Assignment: Return only the lines from the one containing "[Search] (903, 8)" to the end of the entries below, exactly as written, both ends included.

Records to use:
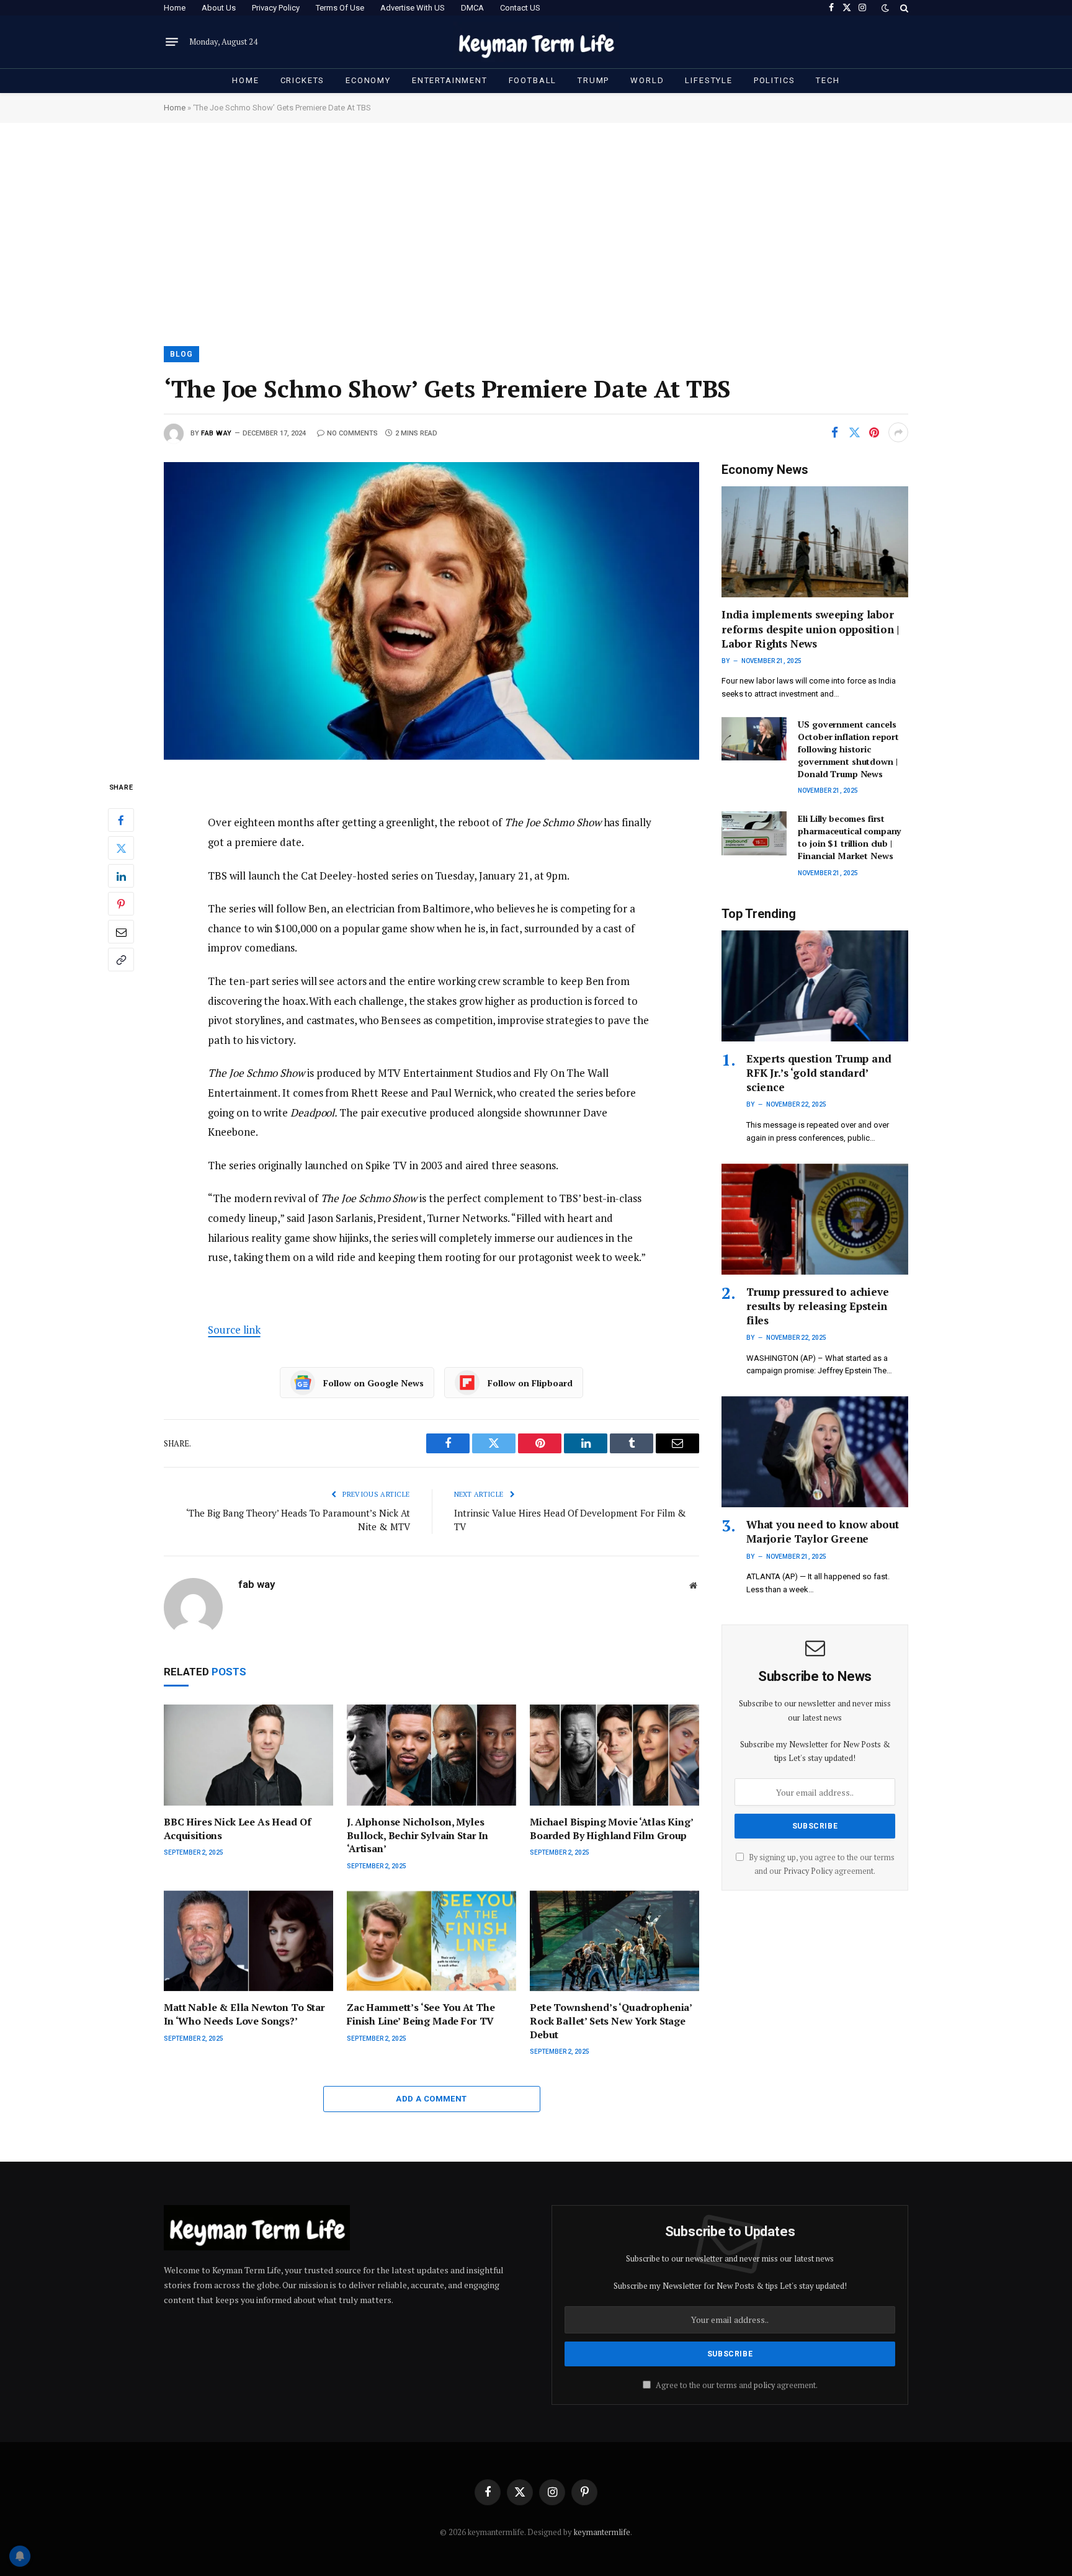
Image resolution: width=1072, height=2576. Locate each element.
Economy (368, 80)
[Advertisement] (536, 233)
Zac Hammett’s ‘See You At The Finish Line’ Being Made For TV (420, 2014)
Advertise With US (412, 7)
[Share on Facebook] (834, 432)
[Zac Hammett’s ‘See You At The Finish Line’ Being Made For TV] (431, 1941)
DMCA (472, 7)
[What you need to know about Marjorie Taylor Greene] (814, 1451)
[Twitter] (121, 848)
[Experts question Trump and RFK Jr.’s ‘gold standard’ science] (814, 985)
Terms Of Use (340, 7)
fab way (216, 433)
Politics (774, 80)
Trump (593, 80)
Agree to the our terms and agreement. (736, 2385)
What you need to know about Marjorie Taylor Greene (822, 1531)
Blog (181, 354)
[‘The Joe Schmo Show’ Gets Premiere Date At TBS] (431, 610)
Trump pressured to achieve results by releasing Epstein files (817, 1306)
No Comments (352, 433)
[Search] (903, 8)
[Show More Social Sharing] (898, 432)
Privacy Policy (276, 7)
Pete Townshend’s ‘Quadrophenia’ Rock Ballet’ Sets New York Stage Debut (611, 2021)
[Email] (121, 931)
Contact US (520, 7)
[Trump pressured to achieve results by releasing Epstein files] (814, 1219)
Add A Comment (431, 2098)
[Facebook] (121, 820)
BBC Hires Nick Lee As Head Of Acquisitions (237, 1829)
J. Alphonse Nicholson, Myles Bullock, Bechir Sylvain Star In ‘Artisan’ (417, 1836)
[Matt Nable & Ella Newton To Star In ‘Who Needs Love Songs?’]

Answer to the exercise:
[Search] (903, 8)
[Show More Social Sharing] (898, 432)
Privacy Policy (276, 7)
Pete Townshend’s ‘Quadrophenia’ Rock Ballet’ Sets New York Stage Debut (611, 2021)
[Email] (121, 931)
Contact US (520, 7)
[Trump pressured to achieve results by releasing Epstein files] (814, 1219)
Add A Comment (431, 2098)
[Facebook] (121, 820)
BBC Hires Nick Lee As Head Of Acquisitions (237, 1829)
J. Alphonse Nicholson, Myles Bullock, Bechir Sylvain Star In ‘Artisan’ (417, 1836)
[Matt Nable & Ella Newton To Star In ‘Who Needs Love Songs?’]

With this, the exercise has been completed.